### ASSIGNMENT
Return only the line containing "The width and height of the screenshot is (1031, 661)." and each line after it, exactly as written, through the end of the records.

Stored data entries
++++++++++++++++++++

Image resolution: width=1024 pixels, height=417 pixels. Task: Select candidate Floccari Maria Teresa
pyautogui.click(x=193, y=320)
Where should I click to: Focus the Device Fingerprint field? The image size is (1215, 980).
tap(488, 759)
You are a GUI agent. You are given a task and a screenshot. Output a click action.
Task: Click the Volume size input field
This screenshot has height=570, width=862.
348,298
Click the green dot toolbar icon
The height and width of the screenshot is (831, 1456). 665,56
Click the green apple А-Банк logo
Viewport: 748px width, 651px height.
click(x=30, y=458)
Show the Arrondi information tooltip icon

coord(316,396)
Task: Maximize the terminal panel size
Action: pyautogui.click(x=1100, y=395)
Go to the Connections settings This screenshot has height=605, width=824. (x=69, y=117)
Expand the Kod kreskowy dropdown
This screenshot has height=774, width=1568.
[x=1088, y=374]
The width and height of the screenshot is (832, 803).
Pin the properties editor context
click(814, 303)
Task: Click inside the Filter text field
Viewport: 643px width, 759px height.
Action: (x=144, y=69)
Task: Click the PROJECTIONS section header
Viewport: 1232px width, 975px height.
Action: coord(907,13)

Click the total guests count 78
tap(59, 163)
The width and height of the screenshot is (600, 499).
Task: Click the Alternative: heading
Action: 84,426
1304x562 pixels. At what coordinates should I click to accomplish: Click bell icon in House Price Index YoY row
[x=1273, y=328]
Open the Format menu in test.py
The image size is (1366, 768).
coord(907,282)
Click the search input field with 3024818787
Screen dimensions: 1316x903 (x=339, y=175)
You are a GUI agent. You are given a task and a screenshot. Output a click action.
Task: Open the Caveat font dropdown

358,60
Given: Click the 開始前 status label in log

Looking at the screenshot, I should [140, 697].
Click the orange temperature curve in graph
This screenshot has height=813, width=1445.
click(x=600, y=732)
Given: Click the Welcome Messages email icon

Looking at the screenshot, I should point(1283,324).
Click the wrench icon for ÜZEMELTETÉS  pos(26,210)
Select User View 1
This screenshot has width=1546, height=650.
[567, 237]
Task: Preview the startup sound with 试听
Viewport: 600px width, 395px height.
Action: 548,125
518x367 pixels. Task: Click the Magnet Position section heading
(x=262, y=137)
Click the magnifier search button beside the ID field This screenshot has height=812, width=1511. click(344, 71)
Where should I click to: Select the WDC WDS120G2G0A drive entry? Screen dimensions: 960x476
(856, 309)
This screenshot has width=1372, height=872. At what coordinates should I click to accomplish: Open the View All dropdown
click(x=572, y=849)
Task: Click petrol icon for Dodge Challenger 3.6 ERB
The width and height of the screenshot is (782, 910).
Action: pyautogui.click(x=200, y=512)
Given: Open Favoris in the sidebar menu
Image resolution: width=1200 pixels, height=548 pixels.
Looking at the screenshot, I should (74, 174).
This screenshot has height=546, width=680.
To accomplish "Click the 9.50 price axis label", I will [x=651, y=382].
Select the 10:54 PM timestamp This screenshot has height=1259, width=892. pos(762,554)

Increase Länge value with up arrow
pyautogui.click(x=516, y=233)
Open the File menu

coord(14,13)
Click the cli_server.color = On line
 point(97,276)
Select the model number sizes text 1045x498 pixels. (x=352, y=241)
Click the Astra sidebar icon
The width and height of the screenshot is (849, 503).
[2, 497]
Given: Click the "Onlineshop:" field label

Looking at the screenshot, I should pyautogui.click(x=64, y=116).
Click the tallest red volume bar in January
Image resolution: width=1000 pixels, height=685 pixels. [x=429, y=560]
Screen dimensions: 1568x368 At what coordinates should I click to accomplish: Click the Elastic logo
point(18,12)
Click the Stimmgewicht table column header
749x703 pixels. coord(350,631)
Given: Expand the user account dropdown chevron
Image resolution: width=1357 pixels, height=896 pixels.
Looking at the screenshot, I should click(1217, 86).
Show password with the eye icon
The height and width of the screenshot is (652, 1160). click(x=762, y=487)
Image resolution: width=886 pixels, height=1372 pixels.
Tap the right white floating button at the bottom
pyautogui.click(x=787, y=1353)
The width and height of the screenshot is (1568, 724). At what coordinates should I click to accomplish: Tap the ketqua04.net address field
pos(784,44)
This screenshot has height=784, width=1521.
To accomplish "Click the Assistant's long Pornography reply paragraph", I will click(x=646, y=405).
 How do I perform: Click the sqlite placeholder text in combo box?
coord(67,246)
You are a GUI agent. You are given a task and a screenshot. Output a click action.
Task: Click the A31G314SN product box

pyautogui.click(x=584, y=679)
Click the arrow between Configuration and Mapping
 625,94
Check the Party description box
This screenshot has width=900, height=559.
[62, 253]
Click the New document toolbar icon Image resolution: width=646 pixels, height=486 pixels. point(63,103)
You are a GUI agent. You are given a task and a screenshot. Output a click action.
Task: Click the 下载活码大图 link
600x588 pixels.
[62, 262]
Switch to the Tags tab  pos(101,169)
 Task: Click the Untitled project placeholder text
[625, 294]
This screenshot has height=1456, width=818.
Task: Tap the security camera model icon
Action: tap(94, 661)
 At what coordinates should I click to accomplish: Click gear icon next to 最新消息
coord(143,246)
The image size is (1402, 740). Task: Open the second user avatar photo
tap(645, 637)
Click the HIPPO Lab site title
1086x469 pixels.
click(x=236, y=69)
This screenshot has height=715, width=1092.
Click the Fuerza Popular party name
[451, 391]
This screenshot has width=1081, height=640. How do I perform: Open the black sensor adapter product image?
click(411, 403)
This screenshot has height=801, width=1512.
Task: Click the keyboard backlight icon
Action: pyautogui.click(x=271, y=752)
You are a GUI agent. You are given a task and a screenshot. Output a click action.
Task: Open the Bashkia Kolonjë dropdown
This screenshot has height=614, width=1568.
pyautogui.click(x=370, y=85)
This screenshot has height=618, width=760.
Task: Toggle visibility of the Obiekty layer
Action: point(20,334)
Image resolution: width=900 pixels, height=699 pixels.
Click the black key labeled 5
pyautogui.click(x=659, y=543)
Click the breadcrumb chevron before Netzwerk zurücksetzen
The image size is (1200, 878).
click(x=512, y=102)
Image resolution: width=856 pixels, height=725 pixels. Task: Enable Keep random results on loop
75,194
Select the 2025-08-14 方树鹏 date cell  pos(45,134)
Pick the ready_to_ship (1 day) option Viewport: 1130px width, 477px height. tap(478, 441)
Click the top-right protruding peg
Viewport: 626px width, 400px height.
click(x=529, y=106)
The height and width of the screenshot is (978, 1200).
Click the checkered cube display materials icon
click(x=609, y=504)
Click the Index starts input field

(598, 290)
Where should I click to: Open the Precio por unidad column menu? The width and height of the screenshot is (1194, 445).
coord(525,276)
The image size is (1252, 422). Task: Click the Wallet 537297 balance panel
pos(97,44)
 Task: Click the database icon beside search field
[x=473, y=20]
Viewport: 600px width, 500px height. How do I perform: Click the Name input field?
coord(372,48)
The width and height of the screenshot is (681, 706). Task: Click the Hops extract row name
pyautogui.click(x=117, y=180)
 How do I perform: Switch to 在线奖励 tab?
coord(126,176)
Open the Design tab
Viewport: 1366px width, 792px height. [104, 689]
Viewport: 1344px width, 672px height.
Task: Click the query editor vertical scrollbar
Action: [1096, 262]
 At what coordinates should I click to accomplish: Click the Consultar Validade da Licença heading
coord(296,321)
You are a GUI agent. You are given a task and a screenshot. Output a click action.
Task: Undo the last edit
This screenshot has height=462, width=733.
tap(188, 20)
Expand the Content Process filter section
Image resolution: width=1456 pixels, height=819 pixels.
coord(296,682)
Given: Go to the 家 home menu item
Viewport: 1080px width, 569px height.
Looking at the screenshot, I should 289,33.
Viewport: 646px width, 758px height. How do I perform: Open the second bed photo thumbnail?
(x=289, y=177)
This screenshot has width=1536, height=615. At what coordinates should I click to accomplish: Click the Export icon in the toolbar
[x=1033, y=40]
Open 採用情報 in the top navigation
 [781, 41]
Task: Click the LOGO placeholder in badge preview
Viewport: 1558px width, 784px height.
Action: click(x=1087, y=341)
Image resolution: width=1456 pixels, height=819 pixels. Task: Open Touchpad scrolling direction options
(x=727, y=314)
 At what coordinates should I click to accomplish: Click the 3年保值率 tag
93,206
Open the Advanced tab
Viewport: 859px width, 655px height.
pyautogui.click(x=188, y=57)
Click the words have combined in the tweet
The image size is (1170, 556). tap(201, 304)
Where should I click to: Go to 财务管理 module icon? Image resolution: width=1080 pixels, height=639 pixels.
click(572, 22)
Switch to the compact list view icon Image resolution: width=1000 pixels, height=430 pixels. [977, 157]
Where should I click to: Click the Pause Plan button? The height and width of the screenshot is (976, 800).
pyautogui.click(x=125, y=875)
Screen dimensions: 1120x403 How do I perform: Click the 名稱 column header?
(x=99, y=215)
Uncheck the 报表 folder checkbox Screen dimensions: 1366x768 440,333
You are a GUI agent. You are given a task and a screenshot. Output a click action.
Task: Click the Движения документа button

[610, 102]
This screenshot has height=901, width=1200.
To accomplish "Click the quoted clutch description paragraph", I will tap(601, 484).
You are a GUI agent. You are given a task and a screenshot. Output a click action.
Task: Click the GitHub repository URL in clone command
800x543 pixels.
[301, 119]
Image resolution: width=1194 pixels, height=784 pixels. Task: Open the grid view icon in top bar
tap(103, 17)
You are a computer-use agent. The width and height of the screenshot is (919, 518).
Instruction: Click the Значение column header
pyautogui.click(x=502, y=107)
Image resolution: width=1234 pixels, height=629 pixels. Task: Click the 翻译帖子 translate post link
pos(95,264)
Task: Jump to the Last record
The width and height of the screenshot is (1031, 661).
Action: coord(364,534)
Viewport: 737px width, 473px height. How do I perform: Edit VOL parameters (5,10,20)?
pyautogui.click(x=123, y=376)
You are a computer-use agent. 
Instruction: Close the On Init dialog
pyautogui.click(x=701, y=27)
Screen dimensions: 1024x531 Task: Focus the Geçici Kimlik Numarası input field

++++++++++++++++++++

### PROBLEM SOLUTION
The width and height of the screenshot is (1031, 661).
Action: coord(364,534)
Viewport: 737px width, 473px height. How do I perform: Edit VOL parameters (5,10,20)?
pyautogui.click(x=123, y=376)
You are a computer-use agent. 
Instruction: Close the On Init dialog
pyautogui.click(x=701, y=27)
Screen dimensions: 1024x531 Task: Focus the Geçici Kimlik Numarası input field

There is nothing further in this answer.